In this case, wife is relatively young and in good health. She has no dependents. She was not required to be absent from the job market to perform the role of homemaker and did not forgo any employment or academic opportunities during the marriage. She was awarded over $250,000 in property, including a paid-for residence, a car and a substantial amount of cash. She does have limited earning capacity and no doubt requires additional education and training to become self-supporting at a level not unreasonably disproportionate to what she enjoyed during the marriage; she testified that she would like to obtain a master’s degree in social work and pursue further employment in that field, which would take at least two or three more years of education and training. Furthermore, as we have previously noted, it is appropriate for us to recognize that she did contribute in some fashion to her husband’s medical education.

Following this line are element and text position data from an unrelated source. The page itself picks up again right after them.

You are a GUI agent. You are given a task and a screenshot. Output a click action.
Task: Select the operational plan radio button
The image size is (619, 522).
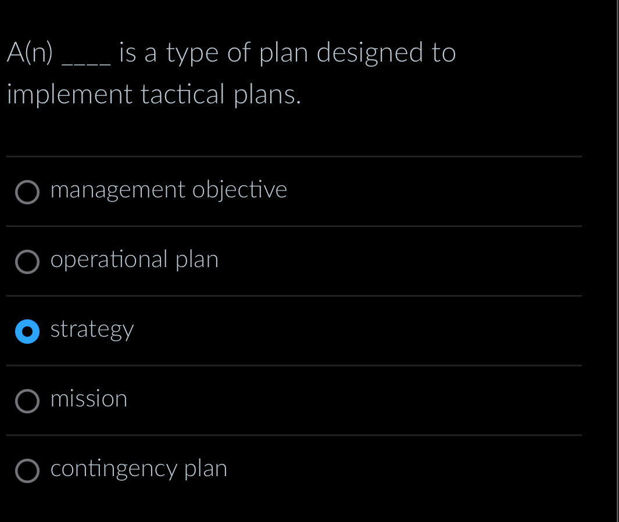[27, 262]
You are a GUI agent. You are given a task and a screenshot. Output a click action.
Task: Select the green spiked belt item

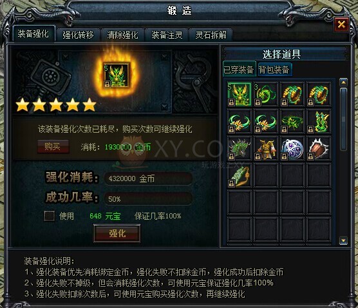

We conclude that an award of $2,000 per month is not sufficient to enable wife to make the transition to self-sufficiency without undue hardship. Particularly in the light of her educational needs, and in the light of her own contributions to husband’s medical school education, we conclude that an award of $4,000 per month for four years is appropriate, followed by $2,500 per month for three years and $1,500 per month for three years. As in Ley, we do not find that an award of indefinite support comports with the statutory objective of ending the support-dependency relationship within a reasonable time. Id. at 143. We are well aware of the fact that our decision will result in some disparity in the parties’ standards of living. As we noted in Ley, however, “there [409]*409are few dissolution cases in which the parties’ standards of living do not go down ” Id. at 142; see also Christensen, 123 Or App at 417 (“No doubt reducing the duration of spousal support will perpetuate some disparity between husband’s and wife’s incomes. However, that alone is not reason to continue spousal support indefinitely.”). Moreover, we find that an award in excess of $330,000 over the next ten years to an individual with a home, substantial assets and no dependents does not work an “injustice or undue hardship.” Grove, 280 Or at 353.
Husband finally assigns error to the trial court’s valuation of his business. In particular, he complains that the trial court erred in assigning a value for the goodwill of husband’s medical practice at $50,000. He argues that it is inappropriate to award a share of enhanced earning capacity as property and a share of goodwill, as both reflect the same economic value of husband’s ability to generate income. We need not address that argument, and express no opinion on it. Having concluded that a share of husband’s enhanced earning capacity should not be awarded to wife as property, we have avoided the sort of “double counting” of husband’s earning capacity that is the basis of his assignment.
Reversed and remanded for entry of a modified judgment awarding wife no share of husband’s enhanced earning capacity as property and awarding wife spousal support of $4,000 per month for four years, followed by $2,500 per month for three years, followed by $1,500 per month for three years commencing upon entry of the original judgment; otherwise affirmed. Costs to husband.